Incendies : 6 milliards par an, et le contribuable paie la facture

Le chiffre qui brûle
Six milliards. Pas une option — une obligation. Chaque été, les mêmes images : hectares calcinés, villages évacués, pompiers exténués. Mais derrière le volet écologique, une réalité économique que personne ne veut regarder en face.
Selon Copernicus, le programme européen d'observation de la Terre, éteindre un feu coûte en moyenne dix fois plus cher que de le prévenir. Dix fois. Pourtant, les budgets de prévention restent marginaux. Pourquoi ? Parce que la lutte est visible, médiatique, électoralement rentable. La prévention, elle, ne fait pas de photo. Et pourtant.
Un seul Canadair de nouvelle génération coûte entre 50 et 60 millions d'euros. Sans compter la maintenance, les équipages, l'exploitation. Et les délais de livraison se comptent en années — les capacités de production sont limitées. Les incendies posent désormais une question industrielle.
Le problème du calcul économique
Pourquoi l'État préfère-t-il dépenser dix fois plus ? La réponse est dans la structure même de la bureaucratie. Le décideur public n'a pas de skin in the game. Il ne perd rien si le budget explose. Il ne gagne rien si la prévention est efficace. Il alloue l'argent des autres — le vôtre, celui du contribuable.

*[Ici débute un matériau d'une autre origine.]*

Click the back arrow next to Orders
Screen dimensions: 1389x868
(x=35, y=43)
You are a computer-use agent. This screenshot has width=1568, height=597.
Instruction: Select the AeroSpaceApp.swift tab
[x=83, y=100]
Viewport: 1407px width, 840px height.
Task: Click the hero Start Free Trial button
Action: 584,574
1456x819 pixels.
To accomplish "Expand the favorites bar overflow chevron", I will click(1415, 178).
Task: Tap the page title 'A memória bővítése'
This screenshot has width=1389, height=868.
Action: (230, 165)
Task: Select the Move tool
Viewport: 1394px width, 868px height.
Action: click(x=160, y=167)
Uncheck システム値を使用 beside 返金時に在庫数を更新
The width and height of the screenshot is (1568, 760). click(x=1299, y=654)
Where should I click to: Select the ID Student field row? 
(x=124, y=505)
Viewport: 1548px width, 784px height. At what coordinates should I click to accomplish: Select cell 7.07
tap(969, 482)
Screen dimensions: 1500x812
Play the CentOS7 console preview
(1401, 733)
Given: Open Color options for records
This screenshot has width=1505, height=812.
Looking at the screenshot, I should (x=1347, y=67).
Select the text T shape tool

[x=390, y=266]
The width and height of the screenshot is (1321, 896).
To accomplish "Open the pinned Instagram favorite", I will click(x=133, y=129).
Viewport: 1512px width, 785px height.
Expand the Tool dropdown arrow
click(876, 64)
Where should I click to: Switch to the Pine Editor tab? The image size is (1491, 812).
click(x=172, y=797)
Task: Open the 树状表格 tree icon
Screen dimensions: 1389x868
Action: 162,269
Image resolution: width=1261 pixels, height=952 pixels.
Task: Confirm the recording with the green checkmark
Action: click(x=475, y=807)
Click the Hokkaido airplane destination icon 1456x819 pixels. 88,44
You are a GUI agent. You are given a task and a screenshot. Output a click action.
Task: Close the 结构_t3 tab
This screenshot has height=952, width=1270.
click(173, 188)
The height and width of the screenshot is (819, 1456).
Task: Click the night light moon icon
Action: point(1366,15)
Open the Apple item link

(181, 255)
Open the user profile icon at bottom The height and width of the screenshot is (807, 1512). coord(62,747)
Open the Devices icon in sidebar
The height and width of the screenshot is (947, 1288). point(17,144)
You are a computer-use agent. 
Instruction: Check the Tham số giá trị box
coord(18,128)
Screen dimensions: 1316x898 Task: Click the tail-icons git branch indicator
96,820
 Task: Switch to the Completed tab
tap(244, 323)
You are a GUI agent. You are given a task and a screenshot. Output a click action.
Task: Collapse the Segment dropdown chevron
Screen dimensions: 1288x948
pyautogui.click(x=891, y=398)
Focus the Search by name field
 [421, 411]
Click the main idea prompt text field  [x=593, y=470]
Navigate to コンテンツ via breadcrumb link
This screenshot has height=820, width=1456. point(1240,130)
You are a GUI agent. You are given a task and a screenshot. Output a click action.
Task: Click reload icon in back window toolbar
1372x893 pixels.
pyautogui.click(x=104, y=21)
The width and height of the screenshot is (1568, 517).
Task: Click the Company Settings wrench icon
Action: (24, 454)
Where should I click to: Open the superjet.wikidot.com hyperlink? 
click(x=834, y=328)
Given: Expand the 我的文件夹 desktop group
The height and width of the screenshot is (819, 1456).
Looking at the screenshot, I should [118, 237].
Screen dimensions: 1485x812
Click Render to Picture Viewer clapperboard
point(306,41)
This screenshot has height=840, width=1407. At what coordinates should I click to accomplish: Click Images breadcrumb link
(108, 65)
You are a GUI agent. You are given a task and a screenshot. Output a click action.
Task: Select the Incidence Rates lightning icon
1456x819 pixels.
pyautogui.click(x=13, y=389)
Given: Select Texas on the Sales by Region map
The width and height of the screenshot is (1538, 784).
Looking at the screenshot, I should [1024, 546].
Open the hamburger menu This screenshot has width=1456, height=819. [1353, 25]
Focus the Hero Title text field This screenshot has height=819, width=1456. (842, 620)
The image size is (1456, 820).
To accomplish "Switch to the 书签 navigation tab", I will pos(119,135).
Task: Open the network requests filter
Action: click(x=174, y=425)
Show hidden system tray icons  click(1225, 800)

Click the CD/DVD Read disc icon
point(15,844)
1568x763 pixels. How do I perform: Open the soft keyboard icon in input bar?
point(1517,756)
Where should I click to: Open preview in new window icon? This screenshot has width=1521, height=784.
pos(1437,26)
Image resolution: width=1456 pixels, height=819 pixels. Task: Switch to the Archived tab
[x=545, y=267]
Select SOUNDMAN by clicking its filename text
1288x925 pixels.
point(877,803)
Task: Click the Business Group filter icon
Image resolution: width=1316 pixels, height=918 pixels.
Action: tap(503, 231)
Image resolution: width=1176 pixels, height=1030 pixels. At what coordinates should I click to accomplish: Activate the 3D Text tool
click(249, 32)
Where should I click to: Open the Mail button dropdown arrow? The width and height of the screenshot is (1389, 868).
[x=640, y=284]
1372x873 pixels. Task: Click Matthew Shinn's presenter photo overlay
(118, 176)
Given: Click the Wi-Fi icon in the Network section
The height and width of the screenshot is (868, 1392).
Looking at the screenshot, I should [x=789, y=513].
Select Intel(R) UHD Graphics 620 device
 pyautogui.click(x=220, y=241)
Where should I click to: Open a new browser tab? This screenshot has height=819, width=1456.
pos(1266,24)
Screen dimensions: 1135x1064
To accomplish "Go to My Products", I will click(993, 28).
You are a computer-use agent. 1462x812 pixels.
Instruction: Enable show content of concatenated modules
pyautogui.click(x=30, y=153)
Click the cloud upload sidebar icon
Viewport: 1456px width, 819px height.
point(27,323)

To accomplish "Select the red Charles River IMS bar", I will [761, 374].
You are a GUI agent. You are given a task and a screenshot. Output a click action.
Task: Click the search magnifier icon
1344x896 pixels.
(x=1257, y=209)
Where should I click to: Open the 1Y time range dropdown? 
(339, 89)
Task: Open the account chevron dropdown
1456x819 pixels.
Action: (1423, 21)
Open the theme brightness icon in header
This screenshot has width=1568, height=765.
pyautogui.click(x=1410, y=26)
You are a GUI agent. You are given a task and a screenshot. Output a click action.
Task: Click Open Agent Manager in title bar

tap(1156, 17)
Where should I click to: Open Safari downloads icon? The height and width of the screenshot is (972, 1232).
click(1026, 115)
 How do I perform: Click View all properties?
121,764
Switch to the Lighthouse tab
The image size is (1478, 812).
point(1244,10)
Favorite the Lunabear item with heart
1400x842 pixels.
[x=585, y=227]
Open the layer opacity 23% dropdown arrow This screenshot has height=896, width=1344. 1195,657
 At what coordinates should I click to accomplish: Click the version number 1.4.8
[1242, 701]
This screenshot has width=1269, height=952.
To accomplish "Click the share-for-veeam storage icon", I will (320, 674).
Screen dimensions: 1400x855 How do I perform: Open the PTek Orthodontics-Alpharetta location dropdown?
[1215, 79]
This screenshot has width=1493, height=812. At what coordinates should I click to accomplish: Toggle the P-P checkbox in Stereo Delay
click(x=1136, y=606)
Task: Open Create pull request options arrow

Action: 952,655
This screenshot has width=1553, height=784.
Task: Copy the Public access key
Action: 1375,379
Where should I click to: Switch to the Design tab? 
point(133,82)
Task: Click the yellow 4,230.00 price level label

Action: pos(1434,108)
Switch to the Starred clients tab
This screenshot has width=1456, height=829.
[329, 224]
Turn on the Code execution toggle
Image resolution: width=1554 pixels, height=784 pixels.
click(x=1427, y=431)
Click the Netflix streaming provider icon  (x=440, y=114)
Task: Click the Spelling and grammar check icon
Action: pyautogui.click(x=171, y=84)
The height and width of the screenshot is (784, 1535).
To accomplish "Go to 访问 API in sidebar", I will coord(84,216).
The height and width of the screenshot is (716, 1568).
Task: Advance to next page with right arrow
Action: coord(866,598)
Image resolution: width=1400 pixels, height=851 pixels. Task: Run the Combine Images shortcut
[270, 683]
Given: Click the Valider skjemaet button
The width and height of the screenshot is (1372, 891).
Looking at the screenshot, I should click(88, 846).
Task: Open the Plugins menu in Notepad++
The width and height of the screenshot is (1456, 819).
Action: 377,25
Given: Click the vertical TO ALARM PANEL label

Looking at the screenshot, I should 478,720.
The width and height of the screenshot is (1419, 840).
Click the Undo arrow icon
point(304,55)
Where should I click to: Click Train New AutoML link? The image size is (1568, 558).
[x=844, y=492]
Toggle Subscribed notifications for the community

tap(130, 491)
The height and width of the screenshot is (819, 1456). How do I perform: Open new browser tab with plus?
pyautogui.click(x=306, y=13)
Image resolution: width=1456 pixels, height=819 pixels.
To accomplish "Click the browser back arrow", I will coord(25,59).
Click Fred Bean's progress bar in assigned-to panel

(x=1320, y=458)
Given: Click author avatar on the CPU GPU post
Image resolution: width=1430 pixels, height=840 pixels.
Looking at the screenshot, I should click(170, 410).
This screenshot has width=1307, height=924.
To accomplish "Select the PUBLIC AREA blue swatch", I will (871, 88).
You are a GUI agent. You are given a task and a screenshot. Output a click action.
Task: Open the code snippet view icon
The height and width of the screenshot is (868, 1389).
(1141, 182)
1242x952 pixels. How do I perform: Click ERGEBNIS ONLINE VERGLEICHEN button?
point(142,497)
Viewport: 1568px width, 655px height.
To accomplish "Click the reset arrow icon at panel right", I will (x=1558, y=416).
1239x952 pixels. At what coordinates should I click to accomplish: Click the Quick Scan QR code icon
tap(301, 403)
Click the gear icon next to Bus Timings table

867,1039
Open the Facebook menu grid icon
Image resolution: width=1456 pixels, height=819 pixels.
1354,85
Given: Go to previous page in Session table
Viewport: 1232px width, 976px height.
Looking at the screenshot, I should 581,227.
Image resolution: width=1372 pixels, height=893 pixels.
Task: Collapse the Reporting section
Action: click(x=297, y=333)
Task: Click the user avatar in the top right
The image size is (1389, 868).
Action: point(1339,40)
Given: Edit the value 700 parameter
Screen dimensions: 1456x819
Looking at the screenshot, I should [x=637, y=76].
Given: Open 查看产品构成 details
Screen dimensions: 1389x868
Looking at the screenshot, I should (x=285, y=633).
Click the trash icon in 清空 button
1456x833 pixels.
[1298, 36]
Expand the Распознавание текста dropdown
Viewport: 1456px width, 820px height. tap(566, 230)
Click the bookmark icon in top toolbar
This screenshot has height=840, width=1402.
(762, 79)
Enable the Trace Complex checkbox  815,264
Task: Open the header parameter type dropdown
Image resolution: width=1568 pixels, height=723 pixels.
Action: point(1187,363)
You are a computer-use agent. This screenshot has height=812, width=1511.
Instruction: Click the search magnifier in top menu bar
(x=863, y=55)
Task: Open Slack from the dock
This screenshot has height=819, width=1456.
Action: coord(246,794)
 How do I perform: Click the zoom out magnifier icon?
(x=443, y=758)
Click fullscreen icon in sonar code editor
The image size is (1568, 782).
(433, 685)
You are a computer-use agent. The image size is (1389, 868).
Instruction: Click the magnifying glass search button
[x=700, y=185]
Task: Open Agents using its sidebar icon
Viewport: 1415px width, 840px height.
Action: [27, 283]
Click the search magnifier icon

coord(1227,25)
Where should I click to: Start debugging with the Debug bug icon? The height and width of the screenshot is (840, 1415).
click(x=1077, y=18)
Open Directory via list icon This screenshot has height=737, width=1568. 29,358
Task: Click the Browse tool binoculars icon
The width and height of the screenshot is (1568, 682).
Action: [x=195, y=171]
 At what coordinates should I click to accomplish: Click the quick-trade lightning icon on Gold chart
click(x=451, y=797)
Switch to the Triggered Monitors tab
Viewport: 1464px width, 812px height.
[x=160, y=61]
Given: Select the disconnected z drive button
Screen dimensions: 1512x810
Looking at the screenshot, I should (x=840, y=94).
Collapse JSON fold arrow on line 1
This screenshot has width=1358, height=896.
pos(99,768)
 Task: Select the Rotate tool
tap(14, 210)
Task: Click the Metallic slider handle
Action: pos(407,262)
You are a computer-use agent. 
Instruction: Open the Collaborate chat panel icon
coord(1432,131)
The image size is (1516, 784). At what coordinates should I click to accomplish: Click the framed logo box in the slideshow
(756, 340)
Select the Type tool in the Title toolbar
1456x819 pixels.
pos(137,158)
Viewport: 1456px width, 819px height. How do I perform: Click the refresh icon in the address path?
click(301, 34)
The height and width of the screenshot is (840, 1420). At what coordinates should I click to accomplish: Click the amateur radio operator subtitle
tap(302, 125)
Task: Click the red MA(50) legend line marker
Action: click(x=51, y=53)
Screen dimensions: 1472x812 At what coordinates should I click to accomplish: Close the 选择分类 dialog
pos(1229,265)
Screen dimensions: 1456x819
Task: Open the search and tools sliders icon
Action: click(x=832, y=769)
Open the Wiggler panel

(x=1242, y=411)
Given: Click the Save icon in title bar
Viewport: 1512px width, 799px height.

Résultat : des investissements massifs dans des moyens de lutte spectaculaires, et des économies de bout de chandelle sur l'entretien des forêts. Les pistes forestières sont mal entretenues — l'État contrôle rarement le débroussaillage obligatoire, les campagnes de sensibilisation restent timides. Pendant ce temps, les feux s'intensifient.
Regardez le Portugal. Le pays a entièrement réorganisé son dispositif de lutte contre les feux. La Grèce, après les gigantesques incendies de 2023, a investi massivement dans de nouveaux équipements et dans la modernisation de sa protection civile. L'Espagne renforce progressivement ses moyens aériens et ses brigades forestières. Tous les pays méditerranéens arrivent au même constat : investir avant coûte moins cher que réparer après.
Les incendies deviennent une dépense permanente. Comme la santé, la défense, l'éducation. Mais contrairement à ces secteurs, ils sont saisonniers et imprévisibles. Cela oblige les gouvernements à intégrer des provisions budgétaires, à revoir leurs priorités. L'Union Européenne elle-même change de stratégie : elle a mobilisé cet été sa plus importante réserve de pompiers, avec des centaines d'hommes prépositionnés et une flotte commune d'avions.
Bruxelles développe une protection civile commune, mais les budgets nationaux continuent d'exploser. La France, l'Espagne, le Portugal, la Grèce, l'Italie — tous sont touchés en même temps. L'organisation traditionnelle, chaque pays pour soi, montre ses limites.
Et maintenant ?
Les incendies ne vont pas disparaître. La saison des feux s'allonge, les sécheresses se répètent, les vagues de chaleur deviennent plus précoces et plus intenses. Ce qui relevait hier de la gestion de crise devient une dépense structurelle.
Deux options s'offrent aux États. La première : continuer à dépenser des milliards pour éteindre des feux que l'on aurait pu prévenir. La seconde : investir massivement dans la prévention, la surveillance, l'entretien des forêts.
Le choix est politique. Mais il est aussi mathématique. Dix fois plus cher pour éteindre que pour prévenir — c'est une équation que même un bureaucrate devrait comprendre. À condition qu'il ait un intérêt à la résoudre.
Le contribuable, lui, n'a pas le choix. Il paie. Et il paiera plus cher si l'État continue de privilégier le spectaculaire sur l'efficace. Voilà. Les questions restent sans réponse.